L'Assemblée Générale des Nations Unies, dans sa 52ème session du 20 Novembre 1997 (résolution 52/17), soutenue par 123 pays, a décidé de consacrer 2001, Année Internationale des Volontaires (AIV) ou Année du bénévolat. Dans un ouvrage intitulé "Le cur sur la Main" (des repères pour l'action des bénévoles), l'Office de la catéchèse du Québec (OCQ) définit le bénévolat comme "un mot composé du verbe vouloir (volere) et du mot bien (bene): les bénévoles font librement le bien.. parce qu'ils le veulent bien! Il évoque aussi les mots bien veuillant (on parlait ainsi il y a 500 ans) et benevolus (voulant le bien). Comme le mot l'indique, le bénévolat est donc un choix.
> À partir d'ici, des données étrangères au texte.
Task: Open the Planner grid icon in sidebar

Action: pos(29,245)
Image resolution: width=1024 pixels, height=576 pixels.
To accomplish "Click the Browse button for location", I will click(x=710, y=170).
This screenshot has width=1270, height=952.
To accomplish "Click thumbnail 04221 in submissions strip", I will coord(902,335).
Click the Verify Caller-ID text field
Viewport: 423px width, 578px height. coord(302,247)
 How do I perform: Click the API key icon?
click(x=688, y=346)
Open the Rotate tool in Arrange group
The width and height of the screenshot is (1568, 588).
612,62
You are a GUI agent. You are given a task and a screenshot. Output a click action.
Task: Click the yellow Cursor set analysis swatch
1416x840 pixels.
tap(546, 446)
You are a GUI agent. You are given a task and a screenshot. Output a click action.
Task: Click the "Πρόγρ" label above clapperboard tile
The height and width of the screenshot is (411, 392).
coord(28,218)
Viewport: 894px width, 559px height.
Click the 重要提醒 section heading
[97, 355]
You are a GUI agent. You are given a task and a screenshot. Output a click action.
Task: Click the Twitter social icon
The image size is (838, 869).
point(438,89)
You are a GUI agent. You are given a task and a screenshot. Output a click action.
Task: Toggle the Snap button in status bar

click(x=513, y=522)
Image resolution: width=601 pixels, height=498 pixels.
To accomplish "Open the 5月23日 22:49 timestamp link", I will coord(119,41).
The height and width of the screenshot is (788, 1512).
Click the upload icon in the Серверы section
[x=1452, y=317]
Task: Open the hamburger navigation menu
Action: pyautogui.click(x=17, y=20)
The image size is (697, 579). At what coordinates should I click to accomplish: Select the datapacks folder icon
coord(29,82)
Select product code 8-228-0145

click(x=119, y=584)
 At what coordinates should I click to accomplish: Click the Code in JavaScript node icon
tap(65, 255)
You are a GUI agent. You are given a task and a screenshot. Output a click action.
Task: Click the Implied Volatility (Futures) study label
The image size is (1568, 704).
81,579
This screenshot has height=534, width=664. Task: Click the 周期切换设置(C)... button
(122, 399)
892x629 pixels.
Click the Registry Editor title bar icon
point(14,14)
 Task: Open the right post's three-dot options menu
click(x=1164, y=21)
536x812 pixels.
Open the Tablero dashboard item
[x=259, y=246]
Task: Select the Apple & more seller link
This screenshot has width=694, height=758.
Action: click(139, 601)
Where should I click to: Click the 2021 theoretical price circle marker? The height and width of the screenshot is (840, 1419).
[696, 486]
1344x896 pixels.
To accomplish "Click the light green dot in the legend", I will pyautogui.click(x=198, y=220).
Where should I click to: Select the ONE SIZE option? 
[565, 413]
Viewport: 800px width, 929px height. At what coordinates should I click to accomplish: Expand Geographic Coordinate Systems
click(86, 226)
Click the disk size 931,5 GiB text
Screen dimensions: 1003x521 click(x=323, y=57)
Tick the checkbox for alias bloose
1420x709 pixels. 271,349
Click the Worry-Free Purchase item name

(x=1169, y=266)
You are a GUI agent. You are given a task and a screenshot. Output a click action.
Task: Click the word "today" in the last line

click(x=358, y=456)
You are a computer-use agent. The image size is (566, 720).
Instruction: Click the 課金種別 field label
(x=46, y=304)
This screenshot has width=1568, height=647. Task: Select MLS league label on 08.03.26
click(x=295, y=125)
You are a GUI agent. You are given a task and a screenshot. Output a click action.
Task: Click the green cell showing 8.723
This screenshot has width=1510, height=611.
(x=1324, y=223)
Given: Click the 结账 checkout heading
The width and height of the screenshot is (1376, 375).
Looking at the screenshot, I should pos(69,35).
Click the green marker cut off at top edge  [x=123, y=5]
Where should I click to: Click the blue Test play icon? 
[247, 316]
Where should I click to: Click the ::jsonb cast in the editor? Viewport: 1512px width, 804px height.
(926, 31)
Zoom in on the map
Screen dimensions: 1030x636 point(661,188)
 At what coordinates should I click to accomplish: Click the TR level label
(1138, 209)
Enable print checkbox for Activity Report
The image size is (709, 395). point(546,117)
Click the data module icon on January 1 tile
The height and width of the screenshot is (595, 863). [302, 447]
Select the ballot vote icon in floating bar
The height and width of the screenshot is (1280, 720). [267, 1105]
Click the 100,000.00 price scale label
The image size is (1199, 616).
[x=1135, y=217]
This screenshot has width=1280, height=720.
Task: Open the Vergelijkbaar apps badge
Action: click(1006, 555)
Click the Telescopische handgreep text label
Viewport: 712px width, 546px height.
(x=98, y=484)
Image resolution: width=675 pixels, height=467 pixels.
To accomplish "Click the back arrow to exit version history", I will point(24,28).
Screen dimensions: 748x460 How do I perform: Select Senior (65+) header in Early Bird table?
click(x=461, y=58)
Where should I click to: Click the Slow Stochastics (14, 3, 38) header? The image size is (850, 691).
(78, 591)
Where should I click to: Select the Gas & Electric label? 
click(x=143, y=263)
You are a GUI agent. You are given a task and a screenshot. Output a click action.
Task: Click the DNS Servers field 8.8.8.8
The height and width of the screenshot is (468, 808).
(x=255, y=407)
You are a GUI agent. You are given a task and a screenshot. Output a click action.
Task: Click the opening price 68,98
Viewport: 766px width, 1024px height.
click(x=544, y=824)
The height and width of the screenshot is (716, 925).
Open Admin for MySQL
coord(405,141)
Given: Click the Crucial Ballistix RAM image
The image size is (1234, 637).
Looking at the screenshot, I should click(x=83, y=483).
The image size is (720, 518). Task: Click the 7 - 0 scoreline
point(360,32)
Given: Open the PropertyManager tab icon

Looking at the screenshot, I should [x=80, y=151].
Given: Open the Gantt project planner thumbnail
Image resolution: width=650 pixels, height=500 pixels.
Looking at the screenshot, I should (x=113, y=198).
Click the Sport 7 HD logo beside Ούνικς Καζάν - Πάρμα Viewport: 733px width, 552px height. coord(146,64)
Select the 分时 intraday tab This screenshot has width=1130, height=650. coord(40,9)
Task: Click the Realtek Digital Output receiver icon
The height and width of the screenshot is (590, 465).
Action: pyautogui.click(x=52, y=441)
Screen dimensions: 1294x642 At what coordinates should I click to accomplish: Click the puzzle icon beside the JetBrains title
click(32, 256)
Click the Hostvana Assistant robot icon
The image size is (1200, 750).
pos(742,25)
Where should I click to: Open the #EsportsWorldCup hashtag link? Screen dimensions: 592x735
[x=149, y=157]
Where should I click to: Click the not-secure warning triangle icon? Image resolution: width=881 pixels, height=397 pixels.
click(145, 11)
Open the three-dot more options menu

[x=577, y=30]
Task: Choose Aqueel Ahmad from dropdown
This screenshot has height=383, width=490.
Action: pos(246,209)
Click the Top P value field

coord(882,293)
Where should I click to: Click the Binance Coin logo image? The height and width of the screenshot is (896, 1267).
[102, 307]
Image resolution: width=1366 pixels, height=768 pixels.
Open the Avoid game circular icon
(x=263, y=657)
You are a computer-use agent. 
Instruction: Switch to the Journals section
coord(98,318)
Il se distingue des autres types d'actions par son caractère gratuit".
Pour en revenir à l'ONU, l'organisme nous explique que le service volontaire est un fait de pratiquement toutes les civilisations et de toutes les sociétés. Ses formes sont multiples, qu'il s'agisse de l'entraide traditionnelle voulue par la coutume ou l'action communautaire en temps de crise, ou d'être encore de la participation aux opérations de secours, à la résolution des conflits et aux programmes visant à l'élimination de la pauvreté. Ce concept inclut le volontariat local et national, ainsi que les programmes bilatéraux et internationaux qui uvrent au-delà des frontières. Développer l'action volontaire est plus nécessaire que jamais face à la dégradation de l'environnement, à l'abus des drogues illicites ou à la pandémie du sida qui affectent mondialement les secteurs les plus vulnérables de la société ; plus encore quand on considère la priorité que la communauté internationale entend donner à ces problèmes, avec une attention spéciale aux pays en développement en général et à l'éradication de la pauvreté en particulier.
Le premier objectif de l'AIV 2001 est d'accroître la reconnaissance de l'effort volontaire des individus et des groupes. Il doit être reconnu que la contribution des bénévoles a été et continue d'être déterminante pour le travail de la plupart des Agences du Système des Nations Unies dans des domaines comme l'alphabétisation, les vaccinations, la protection de l'environnement, la population, la nutrition, l'aide alimentaire etc. Il est essentiel de ne pas gâcher cette nouvelle année qui nous est accordée. Il n'y a pas que nos problèmes personnels qui ont de l'importance. Il y a aussi les grands problèmes planétaires. Il y a le terrible fossé entre les riches et les pauvres qui continue de grandir à l'échelon de la nation, comme à l'échelon de la planète; il y a les milliers de réfugiés, les millions de sidéens non soignés, etc.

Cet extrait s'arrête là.